Summary: Part I
Alias Grace opens with a short chapter written from the first-person point of view of the novel’s protagonist, Grace Marks. The year is 1851. Grace will soon turn twenty-four years old, and she has been in prison for nearly eight years. Walking in formation with other prisoners along a path, she looks down and sees dark red peonies growing out of the gravel. The peonies remind Grace of the white peonies that grew in a man named Mr. Kinnear’s garden, and she recalls a woman named Nancy cutting them and placing them in a flat basket. Since it’s April, Grace knows peonies shouldn’t be blossoming now. She touches one of the flowers and realizes it’s made of cloth.
Looking up, Grace sees Nancy on her knees. Blood runs down her face and she holds out her hands as if to beg for mercy. Nancy is wearing a pair of gold earrings that Grace used to envy, but Grace thinks to herself that Nancy can keep the earrings because, unlike last time, Grace will run for help. Also unlike last time, Mr. Kinnear will come home and retire safely to the parlor while James McDermott takes his horse to the stable. As Grace approaches Nancy, Nancy’s image scatters into dark red cloth petals. Suddenly, it’s dark, and a man with a candle blocks Grace’s way to the stairs. She feels trapped and knows she will never get out.
At the end of this chapter, Grace explains that the above account is what she told someone named Dr. Jordan when she came to “that part of the story.”
Summary: Part II
Part II consists of a 34-stanza ballad that recounts the murders of Mr.

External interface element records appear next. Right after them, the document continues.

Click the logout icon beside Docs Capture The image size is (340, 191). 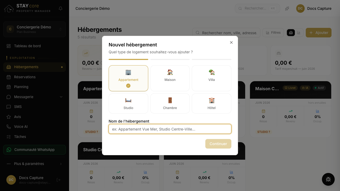coord(58,180)
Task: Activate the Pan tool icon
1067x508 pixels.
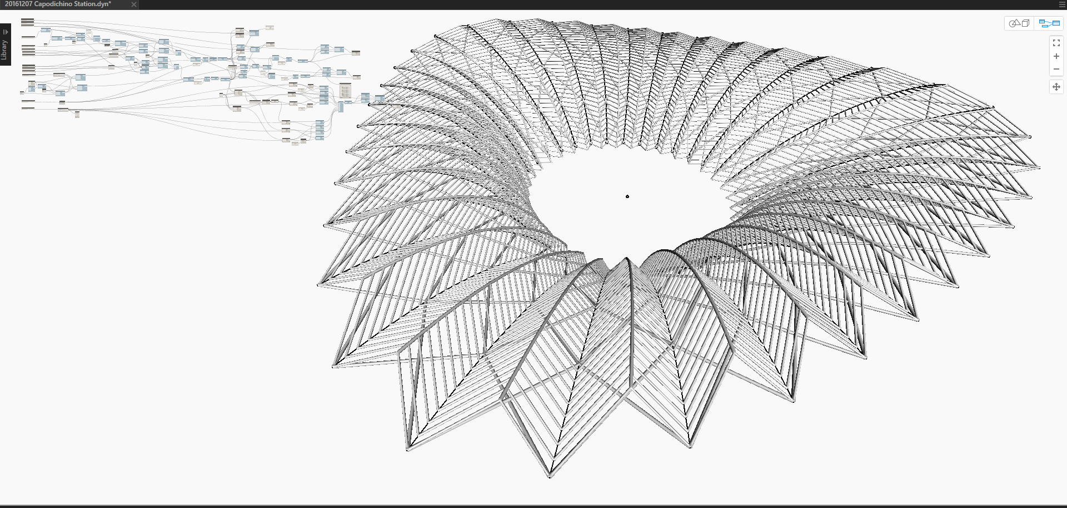Action: pyautogui.click(x=1056, y=87)
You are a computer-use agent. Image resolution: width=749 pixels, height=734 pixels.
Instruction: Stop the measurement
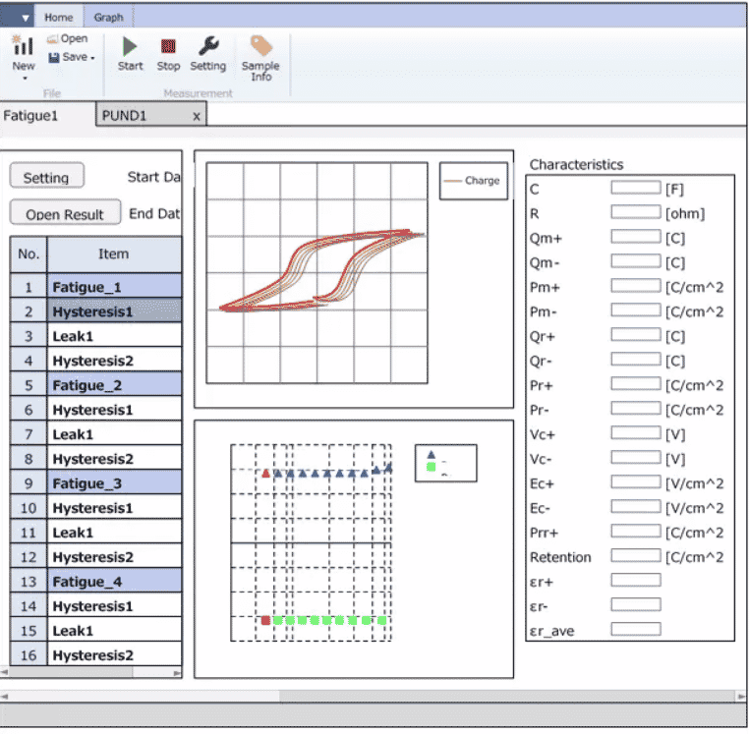click(168, 46)
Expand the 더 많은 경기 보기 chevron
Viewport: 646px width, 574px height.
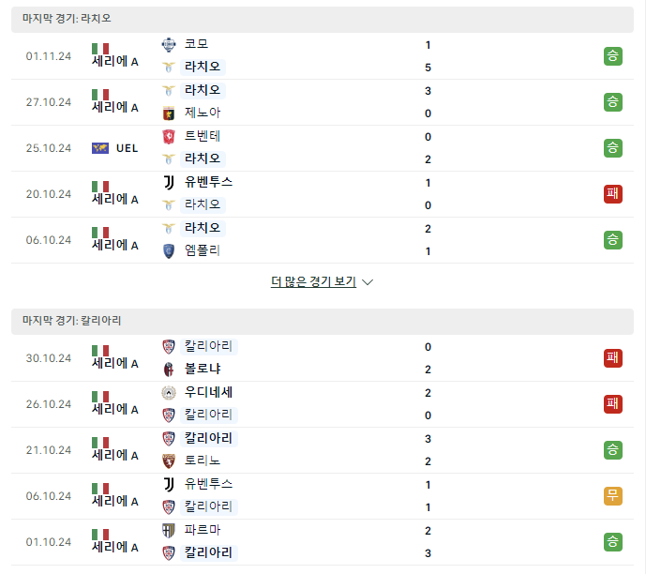(368, 282)
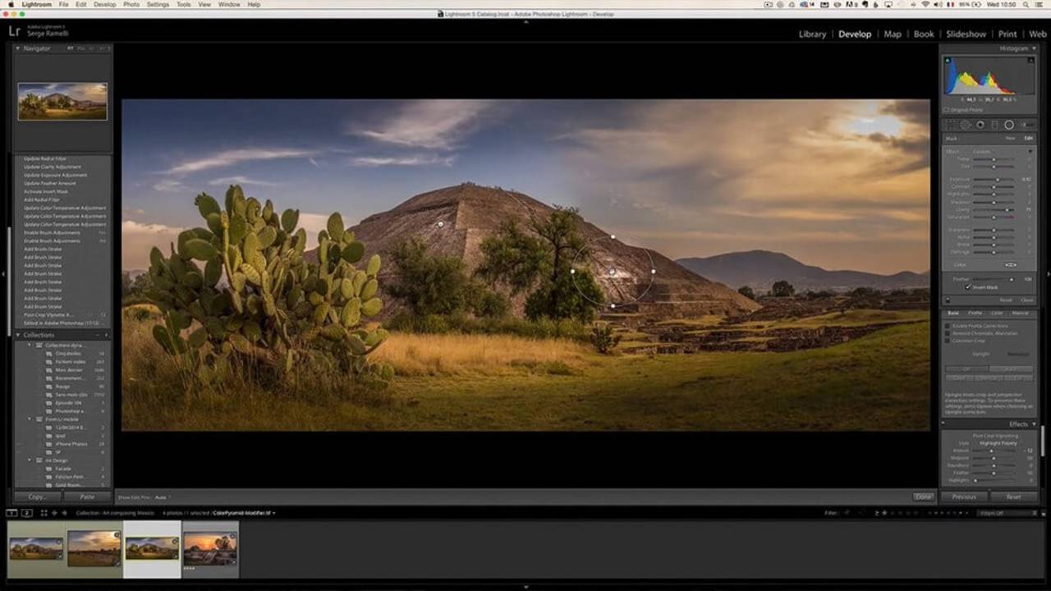
Task: Select the Radial Filter tool
Action: [x=1009, y=125]
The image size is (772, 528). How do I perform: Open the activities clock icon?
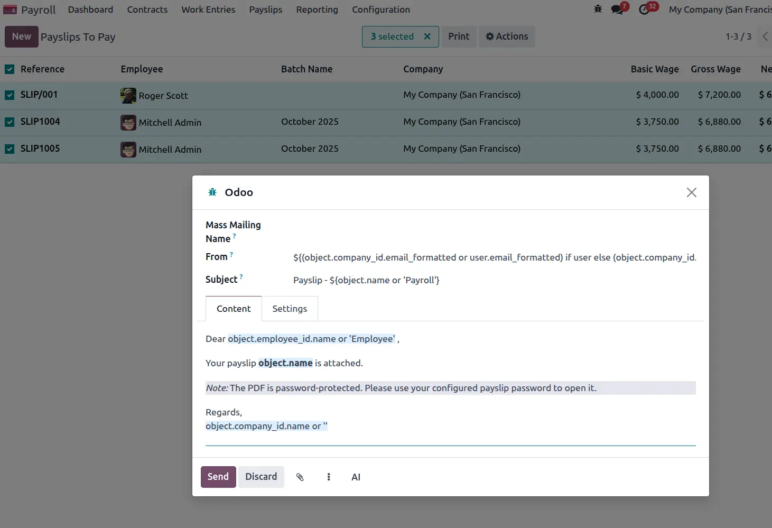pos(644,10)
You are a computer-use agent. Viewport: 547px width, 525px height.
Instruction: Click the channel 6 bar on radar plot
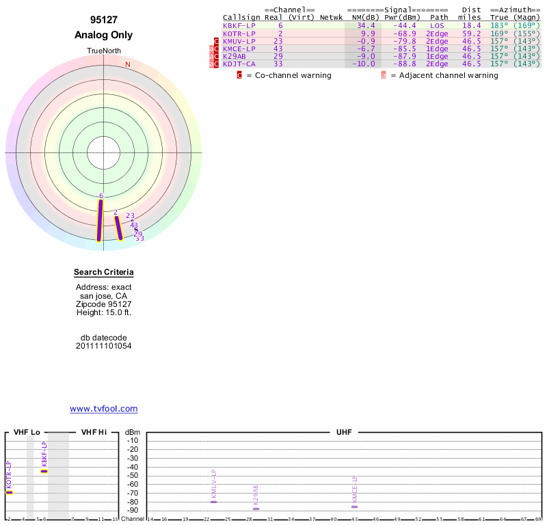coord(101,219)
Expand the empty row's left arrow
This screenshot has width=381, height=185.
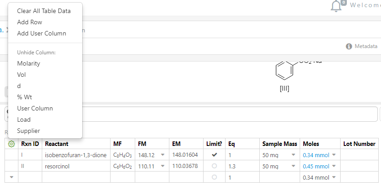(x=11, y=177)
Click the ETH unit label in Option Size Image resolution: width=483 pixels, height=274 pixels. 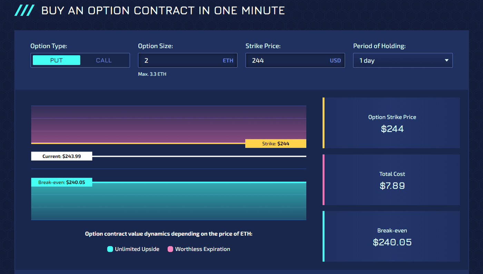point(228,60)
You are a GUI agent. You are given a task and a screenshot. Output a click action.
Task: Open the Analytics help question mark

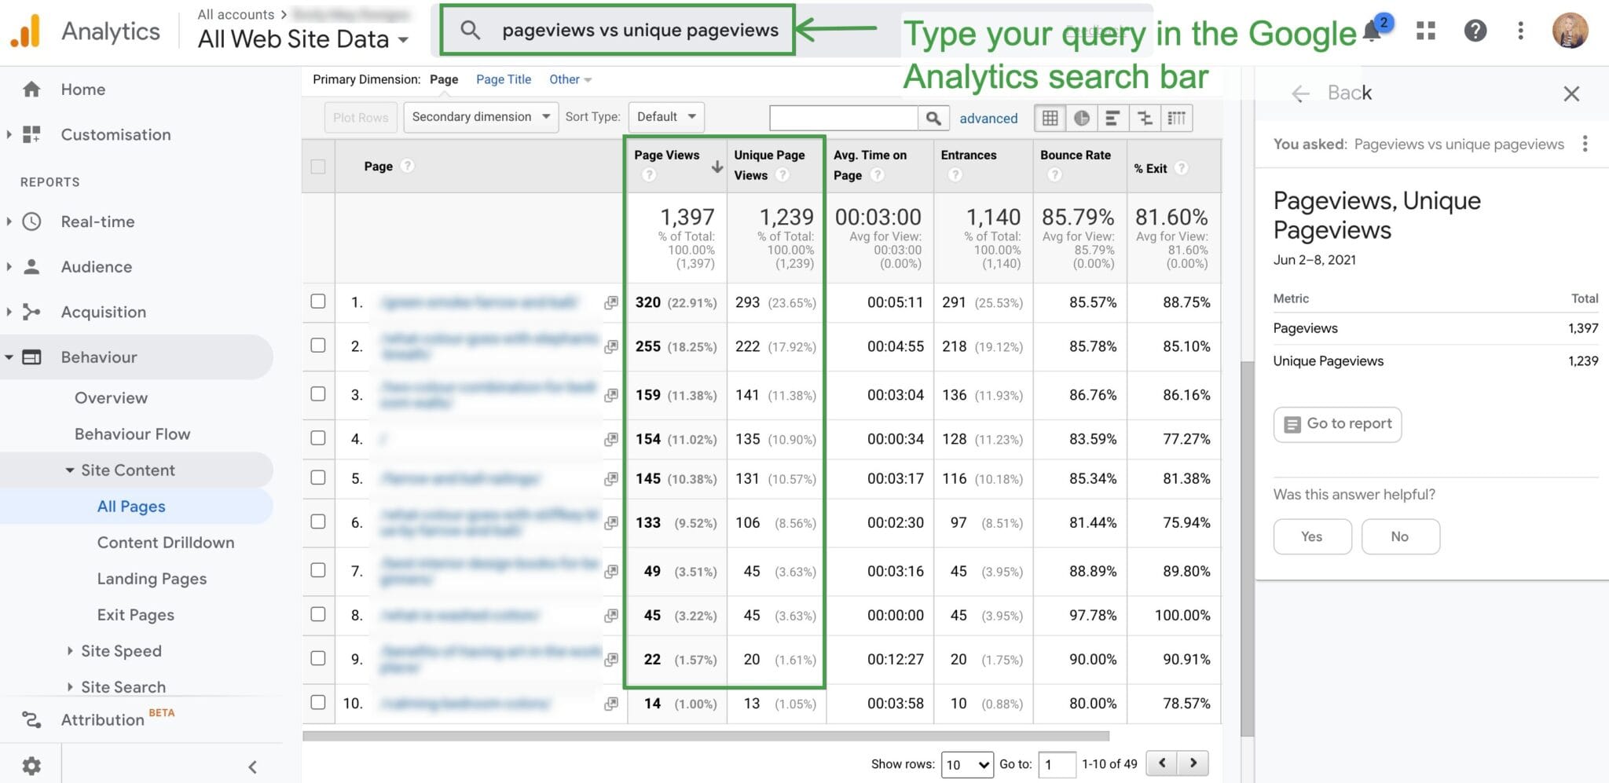pyautogui.click(x=1475, y=31)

Kinnear and his housekeeper, Nancy Montgomery, as well as the trials of Mr. Kinnear’s serving maid, Grace Marks, and his stable hand, James McDermott.
According to the ballad, Mr. Kinnear was in love with Nancy and lavished her with expensive gifts. Meanwhile, Grace loved Mr. Kinnear, and McDermott fancied Grace.
Grace promised to become McDermott’s lover in exchange for helping her kill Nancy. McDermott struck Nancy on the head with an axe and dragged her to the cellar, where he and Grace strangled her with a kerchief. McDermott wanted to kill Mr. Kinnear as well. Grace protested since she only wanted Nancy dead so she could have Mr. Kinnear for herself. But McDermott, who insisted on holding Grace to her earlier promise, shot Mr. Kinnear through the heart.